#### What is being asked:
Could you repeat the entries below word for word, leaving nothing out?

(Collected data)

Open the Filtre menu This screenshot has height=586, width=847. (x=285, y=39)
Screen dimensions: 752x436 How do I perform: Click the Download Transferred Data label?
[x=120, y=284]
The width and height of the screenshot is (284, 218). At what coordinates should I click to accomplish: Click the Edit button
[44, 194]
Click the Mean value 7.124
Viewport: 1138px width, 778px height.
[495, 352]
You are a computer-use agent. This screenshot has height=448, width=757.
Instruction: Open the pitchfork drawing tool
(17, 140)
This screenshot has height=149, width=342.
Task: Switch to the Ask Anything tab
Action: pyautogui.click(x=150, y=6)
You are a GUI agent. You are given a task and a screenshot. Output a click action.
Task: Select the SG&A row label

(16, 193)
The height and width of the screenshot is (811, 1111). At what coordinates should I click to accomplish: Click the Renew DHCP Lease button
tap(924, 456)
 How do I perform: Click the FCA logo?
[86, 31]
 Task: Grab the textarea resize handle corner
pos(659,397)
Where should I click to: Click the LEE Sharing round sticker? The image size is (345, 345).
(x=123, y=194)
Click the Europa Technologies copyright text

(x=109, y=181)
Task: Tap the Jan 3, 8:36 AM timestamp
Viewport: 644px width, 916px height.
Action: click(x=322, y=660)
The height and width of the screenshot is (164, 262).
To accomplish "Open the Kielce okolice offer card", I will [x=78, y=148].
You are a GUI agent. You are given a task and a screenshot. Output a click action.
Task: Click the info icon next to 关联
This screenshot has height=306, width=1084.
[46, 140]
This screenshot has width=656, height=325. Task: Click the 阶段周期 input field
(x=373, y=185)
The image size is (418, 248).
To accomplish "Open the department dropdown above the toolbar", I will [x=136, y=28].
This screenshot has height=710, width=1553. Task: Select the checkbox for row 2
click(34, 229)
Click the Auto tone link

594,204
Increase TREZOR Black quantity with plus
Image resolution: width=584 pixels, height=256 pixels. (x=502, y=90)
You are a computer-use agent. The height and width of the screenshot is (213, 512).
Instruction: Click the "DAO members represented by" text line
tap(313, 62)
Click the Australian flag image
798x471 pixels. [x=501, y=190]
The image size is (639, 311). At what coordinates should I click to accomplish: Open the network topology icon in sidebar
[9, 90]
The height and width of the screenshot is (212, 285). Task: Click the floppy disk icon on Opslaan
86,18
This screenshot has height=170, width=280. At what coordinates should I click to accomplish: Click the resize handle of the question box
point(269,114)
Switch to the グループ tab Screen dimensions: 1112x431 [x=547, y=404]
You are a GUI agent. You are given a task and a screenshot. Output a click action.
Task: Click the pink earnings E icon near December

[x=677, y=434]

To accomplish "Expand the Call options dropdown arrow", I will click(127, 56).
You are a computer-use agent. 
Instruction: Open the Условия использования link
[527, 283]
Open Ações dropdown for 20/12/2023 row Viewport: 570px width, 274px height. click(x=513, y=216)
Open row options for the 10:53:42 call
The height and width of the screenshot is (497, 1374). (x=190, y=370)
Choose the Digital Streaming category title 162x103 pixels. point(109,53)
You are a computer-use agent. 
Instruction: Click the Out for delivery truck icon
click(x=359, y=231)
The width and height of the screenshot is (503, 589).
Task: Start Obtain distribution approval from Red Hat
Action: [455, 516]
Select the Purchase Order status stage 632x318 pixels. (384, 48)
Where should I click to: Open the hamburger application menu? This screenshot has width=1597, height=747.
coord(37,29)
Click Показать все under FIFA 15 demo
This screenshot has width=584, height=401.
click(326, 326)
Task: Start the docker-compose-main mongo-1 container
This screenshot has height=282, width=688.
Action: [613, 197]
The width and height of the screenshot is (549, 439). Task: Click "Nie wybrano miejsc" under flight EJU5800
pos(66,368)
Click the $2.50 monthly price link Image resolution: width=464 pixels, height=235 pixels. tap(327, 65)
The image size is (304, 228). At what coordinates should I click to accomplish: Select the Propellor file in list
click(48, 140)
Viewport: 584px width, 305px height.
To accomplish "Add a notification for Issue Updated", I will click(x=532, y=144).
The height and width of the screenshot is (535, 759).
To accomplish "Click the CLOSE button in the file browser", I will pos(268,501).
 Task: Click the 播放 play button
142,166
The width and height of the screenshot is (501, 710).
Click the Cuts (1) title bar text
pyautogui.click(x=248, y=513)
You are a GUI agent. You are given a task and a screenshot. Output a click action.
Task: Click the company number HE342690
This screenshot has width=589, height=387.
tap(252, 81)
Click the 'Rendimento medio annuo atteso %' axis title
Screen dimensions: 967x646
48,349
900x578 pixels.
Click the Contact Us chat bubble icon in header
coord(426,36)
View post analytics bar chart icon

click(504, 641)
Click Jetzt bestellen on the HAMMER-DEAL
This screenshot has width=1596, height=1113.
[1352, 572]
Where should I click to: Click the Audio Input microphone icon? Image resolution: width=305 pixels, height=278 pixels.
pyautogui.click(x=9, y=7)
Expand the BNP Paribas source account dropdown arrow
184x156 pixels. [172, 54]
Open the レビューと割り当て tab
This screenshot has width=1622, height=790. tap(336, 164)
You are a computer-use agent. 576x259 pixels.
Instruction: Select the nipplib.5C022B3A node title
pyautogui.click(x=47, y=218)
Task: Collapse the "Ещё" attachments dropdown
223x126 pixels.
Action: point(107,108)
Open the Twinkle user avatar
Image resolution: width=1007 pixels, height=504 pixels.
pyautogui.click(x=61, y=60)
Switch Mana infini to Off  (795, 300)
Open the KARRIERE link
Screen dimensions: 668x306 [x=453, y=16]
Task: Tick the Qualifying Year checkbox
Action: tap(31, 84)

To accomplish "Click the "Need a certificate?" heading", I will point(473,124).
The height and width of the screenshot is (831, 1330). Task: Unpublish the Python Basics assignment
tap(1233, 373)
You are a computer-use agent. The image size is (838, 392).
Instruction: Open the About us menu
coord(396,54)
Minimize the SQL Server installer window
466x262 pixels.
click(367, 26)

#### Finished task:
Open the Filtre menu This screenshot has height=586, width=847. (x=285, y=39)
Screen dimensions: 752x436 How do I perform: Click the Download Transferred Data label?
[x=120, y=284]
The width and height of the screenshot is (284, 218). At what coordinates should I click to accomplish: Click the Edit button
[44, 194]
Click the Mean value 7.124
Viewport: 1138px width, 778px height.
[495, 352]
You are a computer-use agent. This screenshot has height=448, width=757.
Instruction: Open the pitchfork drawing tool
(17, 140)
This screenshot has height=149, width=342.
Task: Switch to the Ask Anything tab
Action: pyautogui.click(x=150, y=6)
You are a GUI agent. You are given a task and a screenshot. Output a click action.
Task: Select the SG&A row label

(16, 193)
The height and width of the screenshot is (811, 1111). At what coordinates should I click to accomplish: Click the Renew DHCP Lease button
tap(924, 456)
 How do I perform: Click the FCA logo?
[86, 31]
 Task: Grab the textarea resize handle corner
pos(659,397)
Where should I click to: Click the LEE Sharing round sticker? The image size is (345, 345).
(x=123, y=194)
Click the Europa Technologies copyright text

(x=109, y=181)
Task: Tap the Jan 3, 8:36 AM timestamp
Viewport: 644px width, 916px height.
Action: click(x=322, y=660)
The height and width of the screenshot is (164, 262).
To accomplish "Open the Kielce okolice offer card", I will [x=78, y=148].
You are a GUI agent. You are given a task and a screenshot. Output a click action.
Task: Click the info icon next to 关联
This screenshot has height=306, width=1084.
[46, 140]
This screenshot has width=656, height=325. Task: Click the 阶段周期 input field
(x=373, y=185)
The image size is (418, 248).
To accomplish "Open the department dropdown above the toolbar", I will [x=136, y=28].
This screenshot has height=710, width=1553. Task: Select the checkbox for row 2
click(34, 229)
Click the Auto tone link

594,204
Increase TREZOR Black quantity with plus
Image resolution: width=584 pixels, height=256 pixels. (x=502, y=90)
You are a computer-use agent. The height and width of the screenshot is (213, 512).
Instruction: Click the "DAO members represented by" text line
tap(313, 62)
Click the Australian flag image
798x471 pixels. [x=501, y=190]
The image size is (639, 311). At what coordinates should I click to accomplish: Open the network topology icon in sidebar
[9, 90]
The height and width of the screenshot is (212, 285). Task: Click the floppy disk icon on Opslaan
86,18
This screenshot has height=170, width=280. At what coordinates should I click to accomplish: Click the resize handle of the question box
point(269,114)
Switch to the グループ tab Screen dimensions: 1112x431 [x=547, y=404]
You are a GUI agent. You are given a task and a screenshot. Output a click action.
Task: Click the pink earnings E icon near December

[x=677, y=434]

To accomplish "Expand the Call options dropdown arrow", I will click(127, 56).
You are a computer-use agent. 
Instruction: Open the Условия использования link
[527, 283]
Open Ações dropdown for 20/12/2023 row Viewport: 570px width, 274px height. click(x=513, y=216)
Open row options for the 10:53:42 call
The height and width of the screenshot is (497, 1374). (x=190, y=370)
Choose the Digital Streaming category title 162x103 pixels. point(109,53)
You are a computer-use agent. 
Instruction: Click the Out for delivery truck icon
click(x=359, y=231)
The width and height of the screenshot is (503, 589).
Task: Start Obtain distribution approval from Red Hat
Action: [455, 516]
Select the Purchase Order status stage 632x318 pixels. (384, 48)
Where should I click to: Open the hamburger application menu? This screenshot has width=1597, height=747.
coord(37,29)
Click Показать все under FIFA 15 demo
This screenshot has width=584, height=401.
click(326, 326)
Task: Start the docker-compose-main mongo-1 container
This screenshot has height=282, width=688.
Action: [613, 197]
The width and height of the screenshot is (549, 439). Task: Click "Nie wybrano miejsc" under flight EJU5800
pos(66,368)
Click the $2.50 monthly price link Image resolution: width=464 pixels, height=235 pixels. tap(327, 65)
The image size is (304, 228). At what coordinates should I click to accomplish: Select the Propellor file in list
click(48, 140)
Viewport: 584px width, 305px height.
To accomplish "Add a notification for Issue Updated", I will click(x=532, y=144).
The height and width of the screenshot is (535, 759).
To accomplish "Click the CLOSE button in the file browser", I will pos(268,501).
 Task: Click the 播放 play button
142,166
The width and height of the screenshot is (501, 710).
Click the Cuts (1) title bar text
pyautogui.click(x=248, y=513)
You are a GUI agent. You are given a task and a screenshot. Output a click action.
Task: Click the company number HE342690
This screenshot has width=589, height=387.
tap(252, 81)
Click the 'Rendimento medio annuo atteso %' axis title
Screen dimensions: 967x646
48,349
900x578 pixels.
Click the Contact Us chat bubble icon in header
coord(426,36)
View post analytics bar chart icon

click(504, 641)
Click Jetzt bestellen on the HAMMER-DEAL
This screenshot has width=1596, height=1113.
[1352, 572]
Where should I click to: Click the Audio Input microphone icon? Image resolution: width=305 pixels, height=278 pixels.
pyautogui.click(x=9, y=7)
Expand the BNP Paribas source account dropdown arrow
184x156 pixels. [172, 54]
Open the レビューと割り当て tab
This screenshot has width=1622, height=790. tap(336, 164)
You are a computer-use agent. 576x259 pixels.
Instruction: Select the nipplib.5C022B3A node title
pyautogui.click(x=47, y=218)
Task: Collapse the "Ещё" attachments dropdown
223x126 pixels.
Action: point(107,108)
Open the Twinkle user avatar
Image resolution: width=1007 pixels, height=504 pixels.
pyautogui.click(x=61, y=60)
Switch Mana infini to Off  (795, 300)
Open the KARRIERE link
Screen dimensions: 668x306 [x=453, y=16]
Task: Tick the Qualifying Year checkbox
Action: tap(31, 84)

To accomplish "Click the "Need a certificate?" heading", I will point(473,124).
The height and width of the screenshot is (831, 1330). Task: Unpublish the Python Basics assignment
tap(1233, 373)
You are a computer-use agent. The image size is (838, 392).
Instruction: Open the About us menu
coord(396,54)
Minimize the SQL Server installer window
466x262 pixels.
click(367, 26)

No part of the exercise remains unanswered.